Фрося хихикнула, отряхнула сарафан, оглянулась на Наталью Алексеевну. Потом старательно похлопала ресницами, выставила вперед плечико и, манерно растягивая гласные, сказала:
— Я тоже ужасть как разборчива насчет туалета и люблю, чтоб все было от самых что ни на есть хороших мастериц.

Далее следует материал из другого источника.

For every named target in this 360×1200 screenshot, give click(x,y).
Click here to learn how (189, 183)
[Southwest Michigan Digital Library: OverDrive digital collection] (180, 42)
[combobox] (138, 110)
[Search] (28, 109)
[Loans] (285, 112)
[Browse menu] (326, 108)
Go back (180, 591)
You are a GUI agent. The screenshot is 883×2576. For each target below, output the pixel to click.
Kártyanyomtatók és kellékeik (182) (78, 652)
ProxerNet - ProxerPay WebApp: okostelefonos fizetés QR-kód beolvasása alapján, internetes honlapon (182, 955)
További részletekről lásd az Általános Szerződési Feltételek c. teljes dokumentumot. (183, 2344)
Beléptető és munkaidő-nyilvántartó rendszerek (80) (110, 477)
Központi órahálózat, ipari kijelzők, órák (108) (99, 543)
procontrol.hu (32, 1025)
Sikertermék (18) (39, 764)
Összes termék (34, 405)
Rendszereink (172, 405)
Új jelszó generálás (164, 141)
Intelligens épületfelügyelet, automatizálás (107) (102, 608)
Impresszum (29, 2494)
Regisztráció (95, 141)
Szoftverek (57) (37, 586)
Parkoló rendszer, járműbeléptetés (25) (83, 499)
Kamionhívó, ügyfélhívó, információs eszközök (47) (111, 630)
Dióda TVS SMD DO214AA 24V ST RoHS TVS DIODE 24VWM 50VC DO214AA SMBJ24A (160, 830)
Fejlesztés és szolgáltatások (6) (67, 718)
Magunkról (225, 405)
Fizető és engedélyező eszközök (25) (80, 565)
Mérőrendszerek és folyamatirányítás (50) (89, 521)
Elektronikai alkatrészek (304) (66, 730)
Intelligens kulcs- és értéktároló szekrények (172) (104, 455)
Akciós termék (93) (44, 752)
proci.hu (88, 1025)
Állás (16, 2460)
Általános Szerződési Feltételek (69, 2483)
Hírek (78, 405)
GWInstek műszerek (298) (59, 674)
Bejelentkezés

Судя по тому, что своды палаты едва не рухнули от хохота, пародия была близка к оригиналу.
Глава 54
Театр начинается с вешалки.
Но всех не перевешаешь!
Проходя по Измайловскому дворцу в сопровождении верной Пелагеи, царева тетка Татьяна Михайловна остановилась и осуждающе покачала головой. Опять из светлицы иноземок слышен шум и смех. Уж неделя как нет покою. Вот опять взрыв хохота. Татьяна Михайловна, не выдержав, в сердцах распахнула двери. Ее колючий взор обежал собравшихся. Романов Никита Иванович, сродственник, вырядился, как шут гороховый — кафтан с кружевами да лентами, чулки бабьи. Девка дворовая в царевнином платье красном, праздничном, чумичка! А немки-то[107], Господи!
— Это что ж за непотребство такое, святые угодники?! — скрипучий голос Татьяны Михайловны заставил веселую компанию обернуться. — Эк, вырядились, срамницы заморские! Да разве девкам в портках мужеских щеголять пристало?!
— Не серчай, тетушка! — донесся из угла мягкий голос, и вперед вышла Наталья Алексеевна. — Не серчай, так для действа комедияльного надобно.